Until now, seven genes were known to be involved in hearing loss in Israel’s Jewish population. A new study led by Zippora Brownstein, Ph.D., and Prof. Karen Avraham from the Sackler Faculty of Medicine at Tel Aviv University has found that 32 genes are responsible for inherited hearing loss in Israeli Jewish families. The researchers also identified a mutation in a gene not previously recognized to cause hearing loss in humans.

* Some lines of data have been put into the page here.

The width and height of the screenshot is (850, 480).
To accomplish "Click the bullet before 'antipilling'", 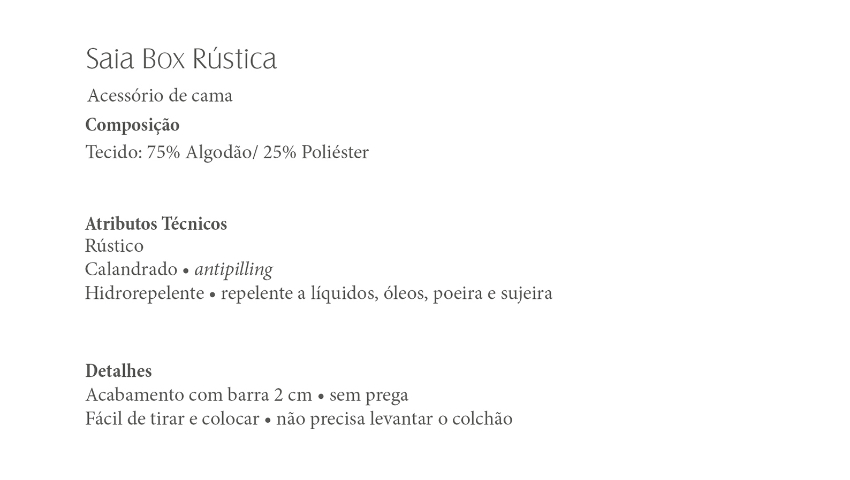I will (186, 271).
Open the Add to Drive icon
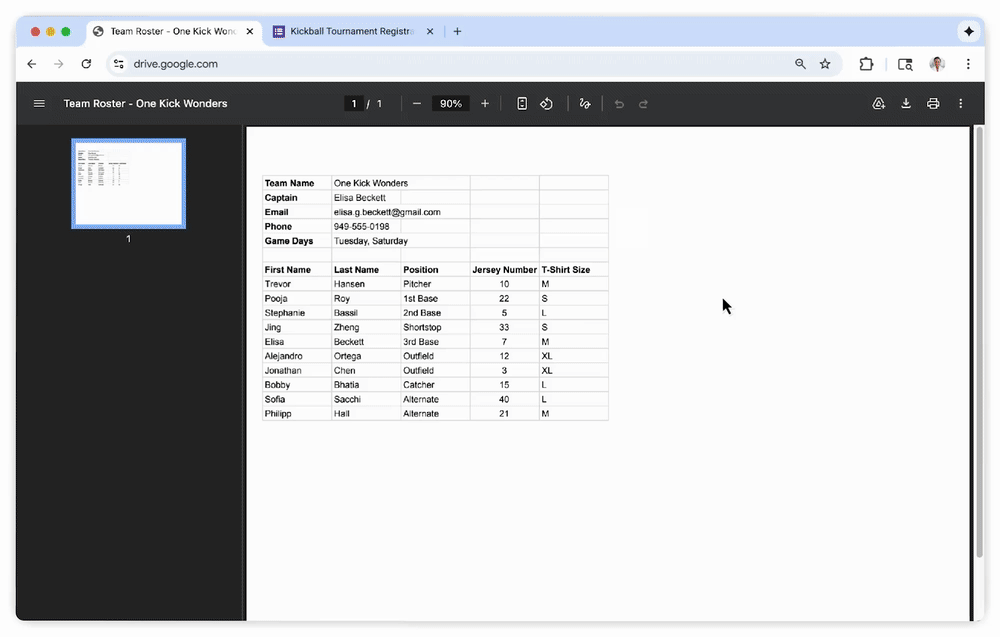This screenshot has width=1000, height=637. tap(878, 103)
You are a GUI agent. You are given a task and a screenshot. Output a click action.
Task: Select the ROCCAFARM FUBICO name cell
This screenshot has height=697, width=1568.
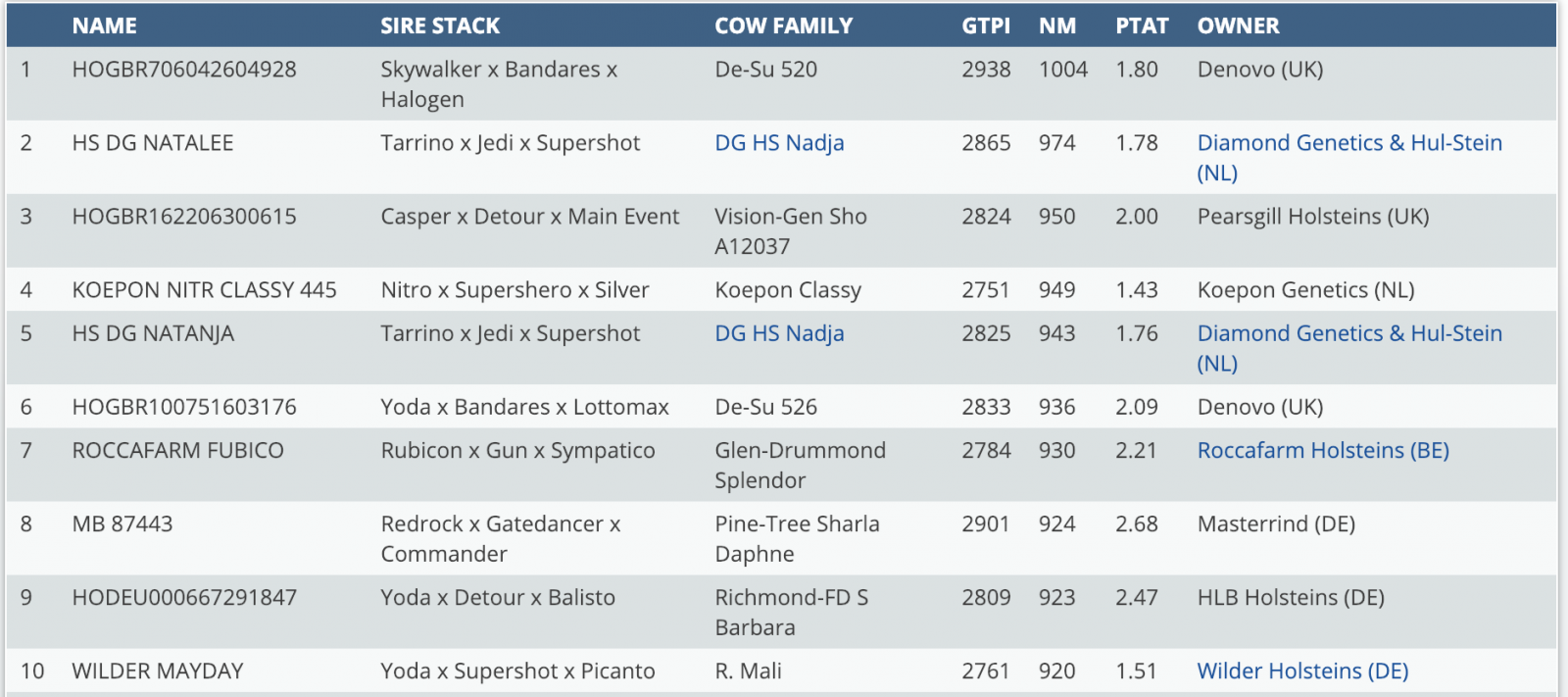tap(177, 451)
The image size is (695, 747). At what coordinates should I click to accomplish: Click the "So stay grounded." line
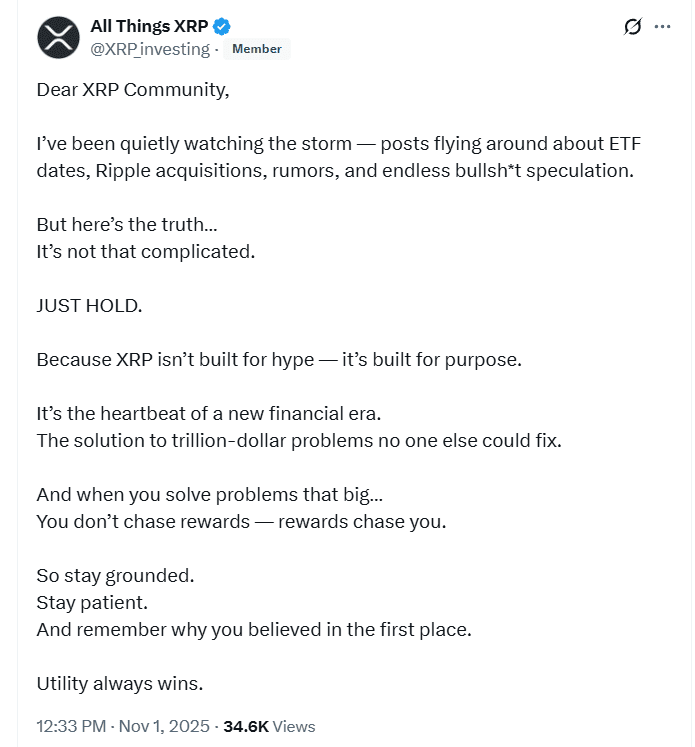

The research has immediate implications for genetic counseling for families with hearing loss and for care of children with hearing loss.
Researchers from multiple Israeli universities and hospitals, and the University of Washington in Seattle, the U.S. National Institutes of Health (NIH), Bethlehem University, the University of Iceland, and the University of Maryland contributed to the study. The study was published on July 20, 2020, in the journal Clinical Genetics.
More than 150 genes are known to be involved in hearing loss. Genetic diagnoses for inherited hearing loss have previously been difficult because any one of these different genes, and any of many mutations in each gene, could be the cause. Until now, mutations in only seven of the 150 genes had been detected among persons with hearing loss in the Jewish population of Israel. In the current study, which included 88 Israeli families with hearing loss, the researchers identified mutations in 25 additional genes.
Although 24 of the 25 genes are known to cause hearing loss in families worldwide, most of the specific mutations in Israeli Jewish families are newly observed and thus far known only the Jewish community. The 25th gene, called ATOH1, was found for the first time to cause hearing loss in humans.
“We know that ATOH1 has an important role in the ear,” explains Prof. Avraham. “Without it, hair cells of the inner ear—the cells responsible for our hearing—cannot develop properly. Until now, a mutation in this gene was identified only in mice, and the mice had a hearing loss. We found a similar mutation in relatives with hearing loss in a large family in Israel, the first people in the world known to have a mutation in this gene. I believe we will find more families, both in Israel and abroad, with mutations in this gene that cause hearing loss. With this information, new treatment possibilities, including gene therapy, for people with hearing loss will be developed.
“We surveyed Jewish families throughout Israel with all types of hearing loss: from congenital to older age at onset, and from moderate to profound,” Prof. Avraham adds. “Our survey exploited advanced gene sequencing technology, including a custom gene panel that we created called HEar-Seq. This custom gene panel allowed us to simultaneously sequence all 150 genes known to be involved in hearing loss, and many ‘candidate genes’ as well. HEar-Seq revealed the distribution of genes and their mutations responsible for hearing loss in all the Jewish communities that make up modern Israel. It led us to ATOH1.